[Stored records]
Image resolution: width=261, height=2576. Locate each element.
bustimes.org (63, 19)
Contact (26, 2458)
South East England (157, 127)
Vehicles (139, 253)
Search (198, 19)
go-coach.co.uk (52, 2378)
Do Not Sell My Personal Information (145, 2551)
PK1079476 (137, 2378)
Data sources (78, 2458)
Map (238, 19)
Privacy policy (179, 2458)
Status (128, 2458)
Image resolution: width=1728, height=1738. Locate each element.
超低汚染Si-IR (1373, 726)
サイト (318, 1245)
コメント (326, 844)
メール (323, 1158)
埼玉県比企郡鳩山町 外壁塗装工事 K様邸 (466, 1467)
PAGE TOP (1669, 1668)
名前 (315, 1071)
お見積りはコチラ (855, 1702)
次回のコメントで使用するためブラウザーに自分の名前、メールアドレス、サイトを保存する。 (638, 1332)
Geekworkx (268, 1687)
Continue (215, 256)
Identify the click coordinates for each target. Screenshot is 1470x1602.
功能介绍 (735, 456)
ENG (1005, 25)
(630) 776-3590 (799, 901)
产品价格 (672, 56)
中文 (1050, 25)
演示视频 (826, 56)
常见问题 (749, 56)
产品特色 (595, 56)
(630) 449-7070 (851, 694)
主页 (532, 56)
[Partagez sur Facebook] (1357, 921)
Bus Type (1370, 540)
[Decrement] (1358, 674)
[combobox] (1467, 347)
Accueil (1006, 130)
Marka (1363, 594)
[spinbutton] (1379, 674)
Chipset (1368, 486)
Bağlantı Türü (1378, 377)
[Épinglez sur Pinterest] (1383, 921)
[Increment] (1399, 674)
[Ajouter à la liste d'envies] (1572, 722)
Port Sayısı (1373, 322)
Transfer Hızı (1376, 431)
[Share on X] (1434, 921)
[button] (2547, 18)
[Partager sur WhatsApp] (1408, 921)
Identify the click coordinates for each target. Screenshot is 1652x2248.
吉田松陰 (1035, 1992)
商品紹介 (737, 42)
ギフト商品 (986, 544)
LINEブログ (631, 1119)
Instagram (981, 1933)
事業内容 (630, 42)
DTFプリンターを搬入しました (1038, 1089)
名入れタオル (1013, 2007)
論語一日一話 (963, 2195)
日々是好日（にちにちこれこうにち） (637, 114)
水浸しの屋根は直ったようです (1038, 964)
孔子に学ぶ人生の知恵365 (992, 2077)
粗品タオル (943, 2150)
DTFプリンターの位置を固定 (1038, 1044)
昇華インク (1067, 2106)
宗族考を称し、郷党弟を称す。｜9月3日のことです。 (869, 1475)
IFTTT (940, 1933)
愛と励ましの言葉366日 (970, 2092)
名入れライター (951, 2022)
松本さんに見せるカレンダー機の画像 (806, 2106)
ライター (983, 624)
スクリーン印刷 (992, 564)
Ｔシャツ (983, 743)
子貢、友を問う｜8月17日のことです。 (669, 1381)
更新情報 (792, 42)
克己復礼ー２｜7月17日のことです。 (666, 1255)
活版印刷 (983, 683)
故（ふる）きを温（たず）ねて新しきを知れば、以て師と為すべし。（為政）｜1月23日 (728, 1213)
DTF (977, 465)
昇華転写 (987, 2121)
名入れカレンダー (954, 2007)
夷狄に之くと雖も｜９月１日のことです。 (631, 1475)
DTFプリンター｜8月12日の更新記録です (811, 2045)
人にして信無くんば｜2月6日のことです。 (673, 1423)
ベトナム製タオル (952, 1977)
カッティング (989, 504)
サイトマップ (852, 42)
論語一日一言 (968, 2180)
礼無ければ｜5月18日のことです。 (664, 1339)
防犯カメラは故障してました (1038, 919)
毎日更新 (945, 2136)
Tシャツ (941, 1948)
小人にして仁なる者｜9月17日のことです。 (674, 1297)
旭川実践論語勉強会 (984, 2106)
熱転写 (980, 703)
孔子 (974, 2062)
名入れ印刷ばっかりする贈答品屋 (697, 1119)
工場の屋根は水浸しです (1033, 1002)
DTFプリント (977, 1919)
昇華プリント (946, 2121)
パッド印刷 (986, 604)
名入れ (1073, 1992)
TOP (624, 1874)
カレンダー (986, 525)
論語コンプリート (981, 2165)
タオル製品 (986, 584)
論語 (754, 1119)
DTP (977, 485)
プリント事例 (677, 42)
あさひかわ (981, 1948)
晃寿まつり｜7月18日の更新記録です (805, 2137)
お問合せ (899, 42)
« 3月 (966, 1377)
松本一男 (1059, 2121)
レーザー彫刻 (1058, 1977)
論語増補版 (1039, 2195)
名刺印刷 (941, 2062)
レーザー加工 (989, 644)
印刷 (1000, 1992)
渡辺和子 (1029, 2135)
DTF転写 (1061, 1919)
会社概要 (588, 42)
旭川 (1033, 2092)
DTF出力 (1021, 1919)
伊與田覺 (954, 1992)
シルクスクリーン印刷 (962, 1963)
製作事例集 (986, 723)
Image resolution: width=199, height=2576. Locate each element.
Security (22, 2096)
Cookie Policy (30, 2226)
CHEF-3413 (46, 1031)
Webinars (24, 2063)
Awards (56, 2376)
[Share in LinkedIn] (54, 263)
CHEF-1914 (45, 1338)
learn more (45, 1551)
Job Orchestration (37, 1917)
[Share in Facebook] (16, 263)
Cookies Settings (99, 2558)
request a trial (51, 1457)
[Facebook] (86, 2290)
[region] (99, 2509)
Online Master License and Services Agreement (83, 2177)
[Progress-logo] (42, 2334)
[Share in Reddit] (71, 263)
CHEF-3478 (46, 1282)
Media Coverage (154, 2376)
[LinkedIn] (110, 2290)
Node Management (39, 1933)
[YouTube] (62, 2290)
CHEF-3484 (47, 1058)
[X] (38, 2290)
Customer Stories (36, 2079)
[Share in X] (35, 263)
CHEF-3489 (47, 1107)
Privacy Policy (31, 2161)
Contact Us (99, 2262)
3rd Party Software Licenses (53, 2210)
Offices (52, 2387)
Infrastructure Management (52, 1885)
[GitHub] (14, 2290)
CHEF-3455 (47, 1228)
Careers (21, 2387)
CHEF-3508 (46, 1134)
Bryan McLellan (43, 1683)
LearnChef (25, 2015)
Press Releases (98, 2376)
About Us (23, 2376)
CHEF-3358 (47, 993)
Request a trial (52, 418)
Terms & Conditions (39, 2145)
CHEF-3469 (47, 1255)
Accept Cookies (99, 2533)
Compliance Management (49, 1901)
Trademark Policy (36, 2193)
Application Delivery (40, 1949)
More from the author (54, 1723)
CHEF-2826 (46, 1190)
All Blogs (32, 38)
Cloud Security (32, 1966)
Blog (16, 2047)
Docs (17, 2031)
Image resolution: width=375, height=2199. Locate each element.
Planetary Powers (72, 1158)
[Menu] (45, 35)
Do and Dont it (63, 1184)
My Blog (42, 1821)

Directions for this task ::
The line above containing "Security (22, 2096)", the line containing "Application Delivery (40, 1949)", and every line between them are to be transcribed exactly; no other line is wanted.

Problem solution ::
Security (22, 2096)
Cookie Policy (30, 2226)
CHEF-3413 (46, 1031)
Webinars (24, 2063)
Awards (56, 2376)
[Share in LinkedIn] (54, 263)
CHEF-1914 (45, 1338)
learn more (45, 1551)
Job Orchestration (37, 1917)
[Share in Facebook] (16, 263)
Cookies Settings (99, 2558)
request a trial (51, 1457)
[Facebook] (86, 2290)
[region] (99, 2509)
Online Master License and Services Agreement (83, 2177)
[Progress-logo] (42, 2334)
[Share in Reddit] (71, 263)
CHEF-3478 (46, 1282)
Media Coverage (154, 2376)
[LinkedIn] (110, 2290)
Node Management (39, 1933)
[YouTube] (62, 2290)
CHEF-3484 (47, 1058)
[X] (38, 2290)
Customer Stories (36, 2079)
[Share in X] (35, 263)
CHEF-3489 (47, 1107)
Privacy Policy (31, 2161)
Contact Us (99, 2262)
3rd Party Software Licenses (53, 2210)
Offices (52, 2387)
Infrastructure Management (52, 1885)
[GitHub] (14, 2290)
CHEF-3455 (47, 1228)
Careers (21, 2387)
CHEF-3508 (46, 1134)
Bryan McLellan (43, 1683)
LearnChef (25, 2015)
Press Releases (98, 2376)
About Us (23, 2376)
CHEF-3358 (47, 993)
Request a trial (52, 418)
Terms & Conditions (39, 2145)
CHEF-3469 (47, 1255)
Accept Cookies (99, 2533)
Compliance Management (49, 1901)
Trademark Policy (36, 2193)
Application Delivery (40, 1949)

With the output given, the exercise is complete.